Example automation rule:

{
  "@id": "https://example.com/brand/northstar/automation/rag-high-risk-monitor",
  "@type": "brando:AutomationRule",
  "brando:appliesTo": {
    "contexts": [
      "retail-chatbot-uk"
    ],
    "personas": [
      "Everyday saver"
    ]
  },
  "brando:triggerType": "metric-threshold",
  "brando:monitoredMetric": {
    "name": "unsafe_output_rate",
    "threshold": 0.05,
    "operator": ">",
    "window": "7d"
  },
  "brando:dataSource": "https://monitoring.example.com/api/metrics/unsafe_output_rate",
  "brando:automationAction": {
    "actionType": "increase_enforcement",
    "targetPolicies": [
      "https://example.com/brand/northstar/policies/global-brand-safety"
    ],
    "newLevel": "mandatory",
    "notify": [
      "risk-team@northstar.example"
    ]
  },
  "brando:enforcementLevel": "mandatory",
  "brando:riskTag": [
    "brand-safety",
    "llm-guardrails"
  ]
}

The Brand OS:

  1. Evaluates monitoredMetric via dataSource.
  2. If the threshold is exceeded, parses automationAction.
  3. Adjusts target policies and notifies relevant teams.

This is where AI-managed brand governance becomes practical; humans define the structures and rules, but the system nudges enforcement levels and checks based on real metrics.


Non-normative, but widely applicable:

  1. Data & schema

  2. Store Brando JSON-LD as the canonical Brand Knowledge Graph.

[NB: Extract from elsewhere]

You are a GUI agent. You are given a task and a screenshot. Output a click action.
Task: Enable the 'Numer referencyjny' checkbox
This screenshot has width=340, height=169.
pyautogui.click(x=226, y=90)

  3. Optionally provide YAML for authoring.

  4. Indexing & search

  5. Maintain indices by:

    • brand, sub-brand, region,
    • context IDs,
    • category codes (GS1/UNSPSC/google),
    • risk tags.
  6. Runtime service

  7. Expose a Brand OS service or API that supports:

    • getBrandConfig(brandId, contextId, options): RuntimeBrandConfig
    • listPolicies(brandId, filters): Policy[]
    • evaluateAutomationRules(brandId): AutomationOutcome[]
  8. Adapters

  9. For each AI platform or runtime:

    • write an adapter that converts RuntimeBrandConfig into the platform’s native configuration (prompts, style blocks, policies).
  10. Observability

  11. Log:

    • which brando:* nodes were used for each AI interaction,
    • which policies were in effect,
    • which automation rules fired.

This gives you an auditable chain from:

“What did the AI say or do?” back to “What did the brand, in Brando vocab, tell it to say or do?”